[[ Data section open ]]

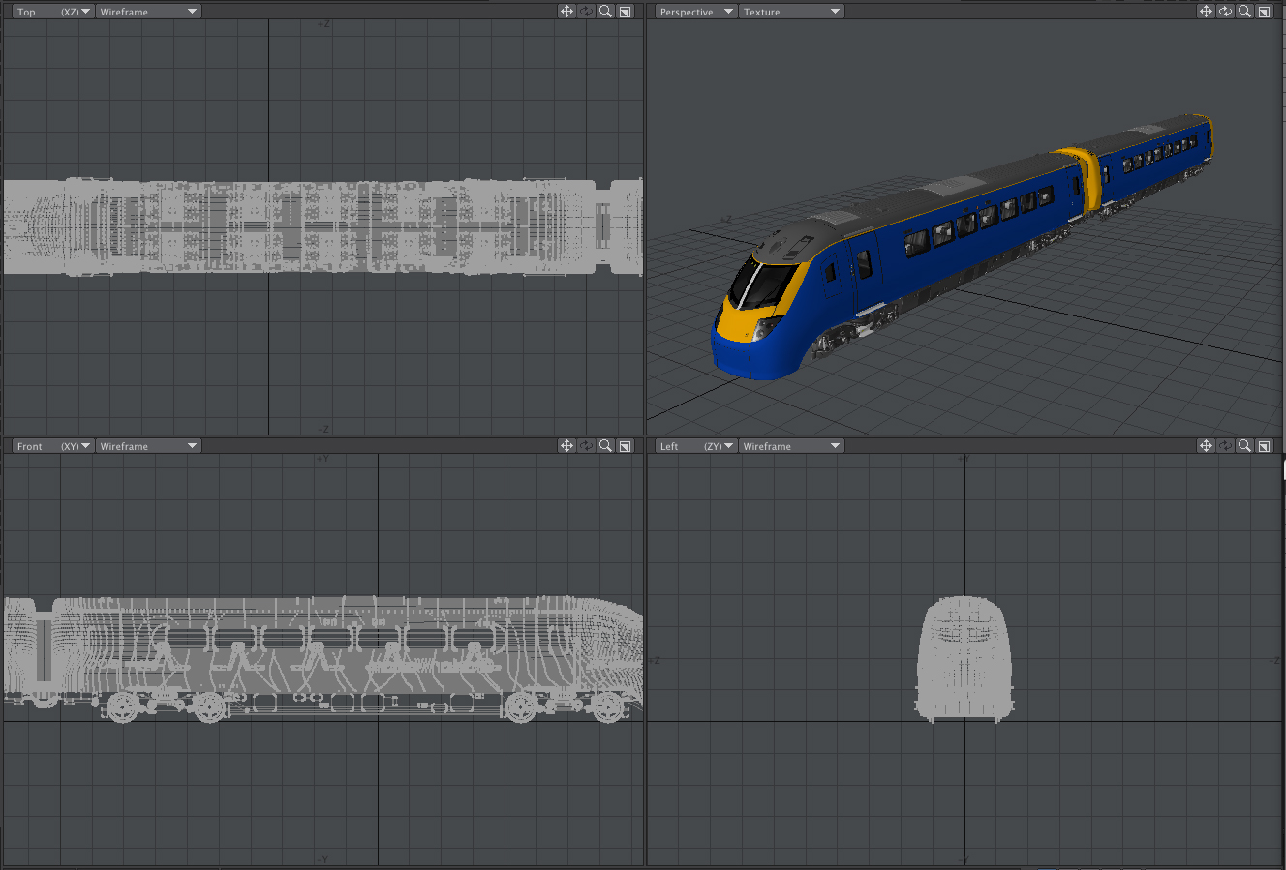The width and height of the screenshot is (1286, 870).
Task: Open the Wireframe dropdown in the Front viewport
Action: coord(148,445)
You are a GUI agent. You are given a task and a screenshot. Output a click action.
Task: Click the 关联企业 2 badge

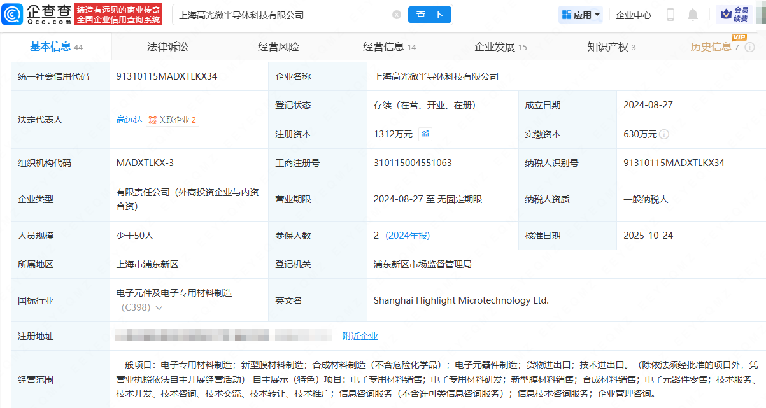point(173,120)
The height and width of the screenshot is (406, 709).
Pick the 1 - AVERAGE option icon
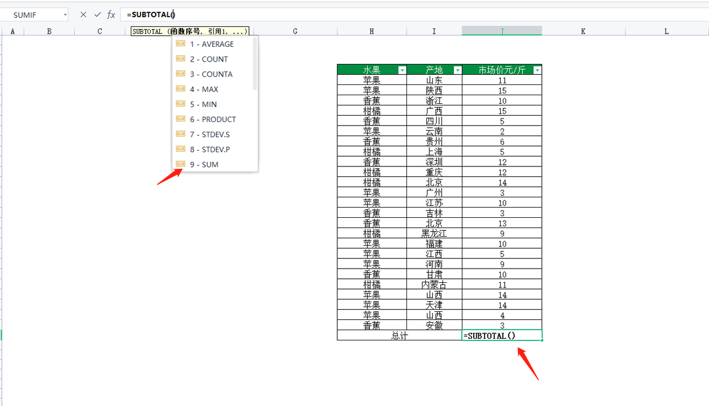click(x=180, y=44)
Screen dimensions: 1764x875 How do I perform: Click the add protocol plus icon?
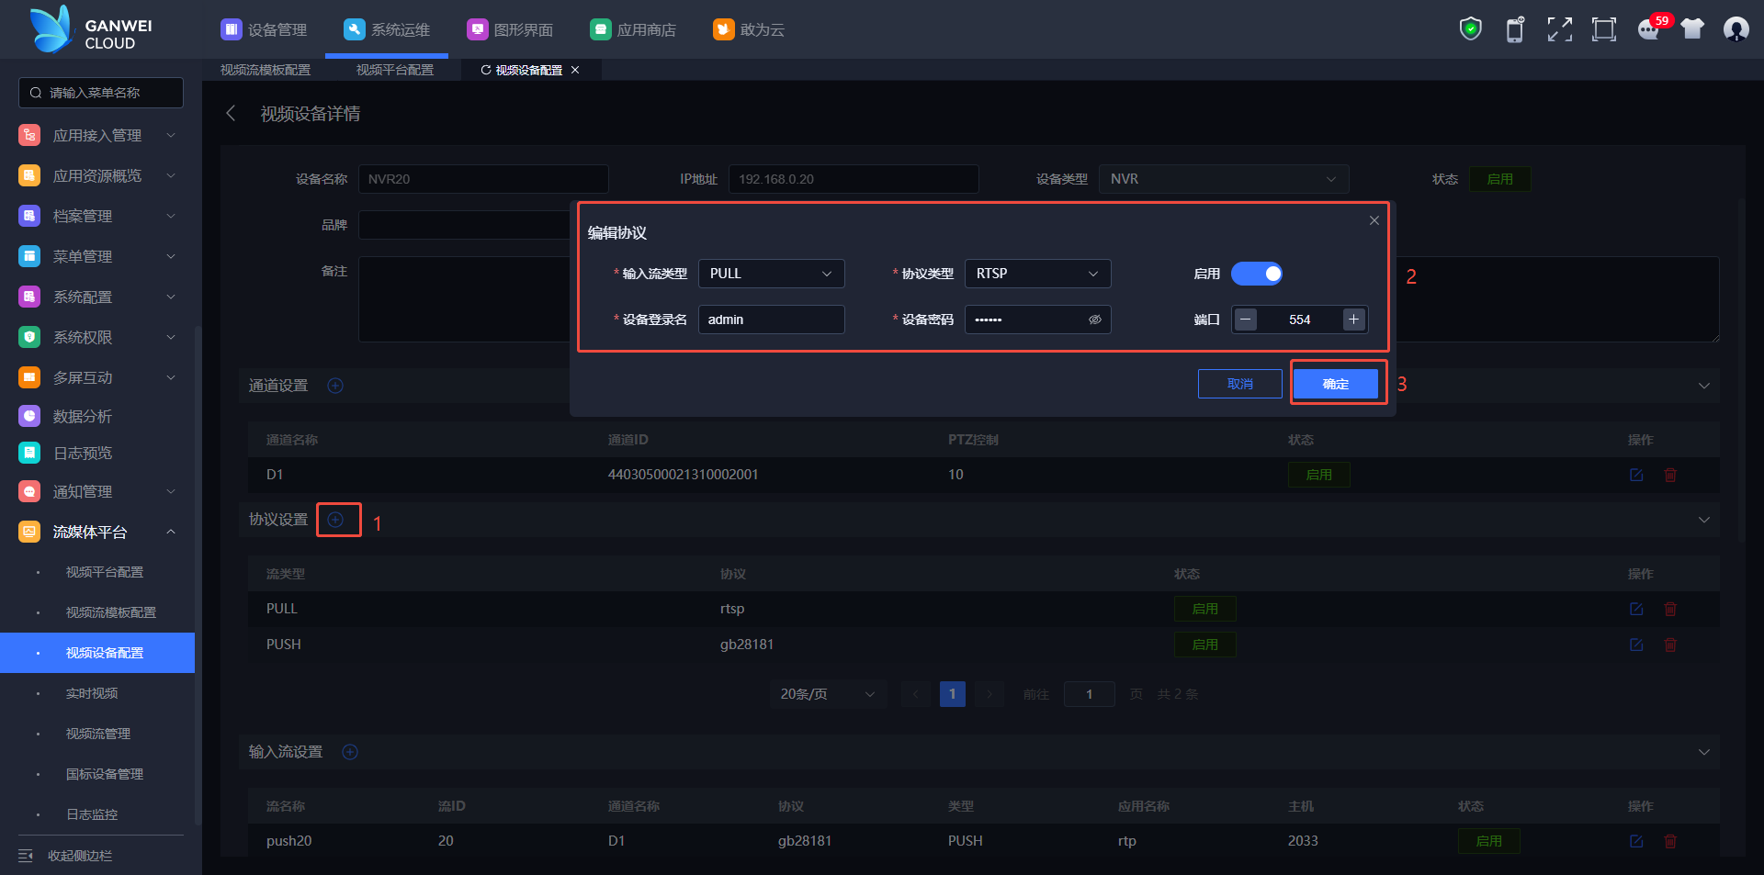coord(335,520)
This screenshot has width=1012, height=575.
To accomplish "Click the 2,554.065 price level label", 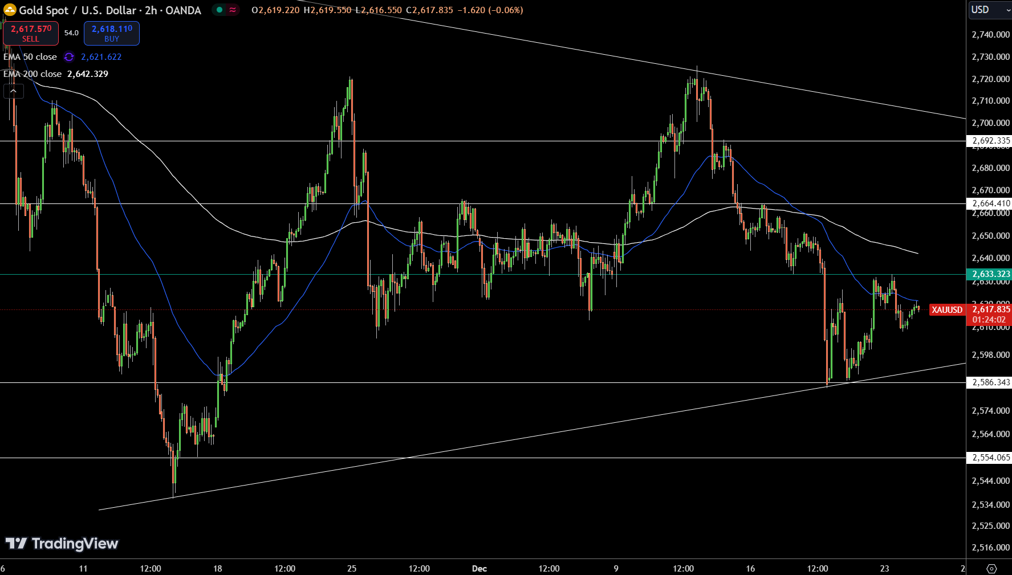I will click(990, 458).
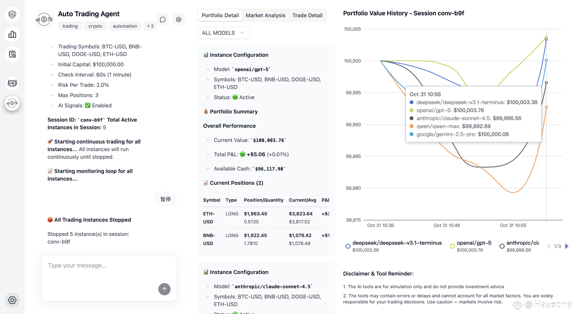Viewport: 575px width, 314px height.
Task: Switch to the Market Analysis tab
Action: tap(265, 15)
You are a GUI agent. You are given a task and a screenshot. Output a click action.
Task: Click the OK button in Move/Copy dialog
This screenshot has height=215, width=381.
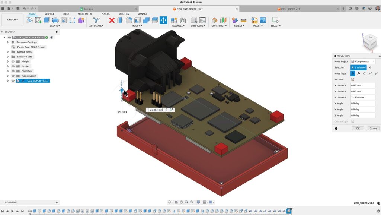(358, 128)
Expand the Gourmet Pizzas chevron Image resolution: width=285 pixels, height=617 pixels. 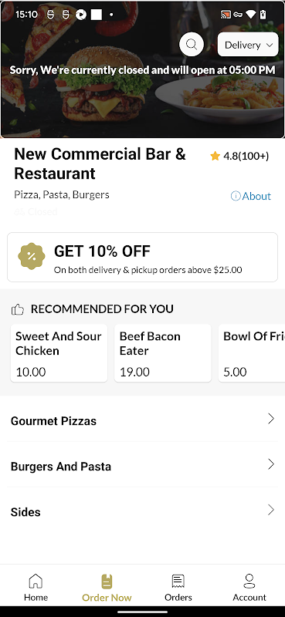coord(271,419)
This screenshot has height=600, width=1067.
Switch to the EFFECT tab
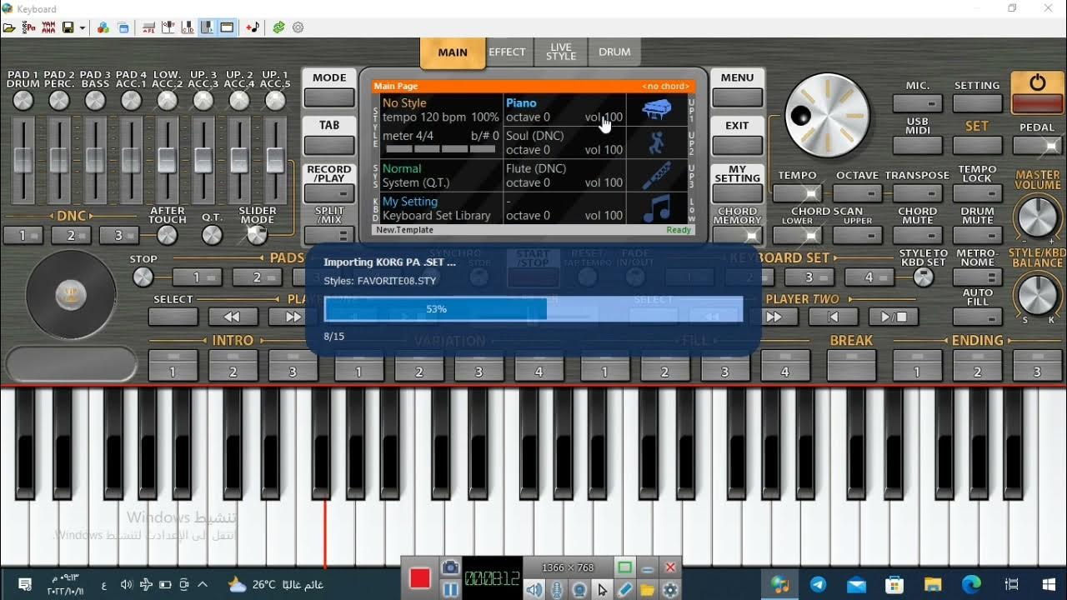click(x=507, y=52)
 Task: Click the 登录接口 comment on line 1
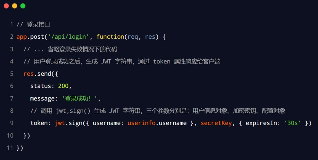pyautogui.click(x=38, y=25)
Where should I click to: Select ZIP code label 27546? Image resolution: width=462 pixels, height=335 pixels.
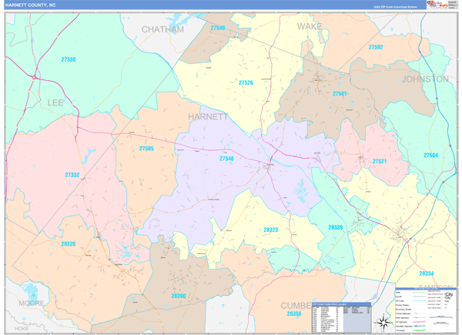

[[ Data section closed ]]

Restate verbatim the lines that begin at the one holding "This screenshot has height=600, width=1067." and end at the last line of the material. Exclude pictures.

• Answer box:
This screenshot has height=600, width=1067.
Switch to the EFFECT tab
click(x=507, y=52)
 Task: Click the 登录接口 comment on line 1
pyautogui.click(x=38, y=25)
Where should I click to: Select ZIP code label 27546? Image resolution: width=462 pixels, height=335 pixels.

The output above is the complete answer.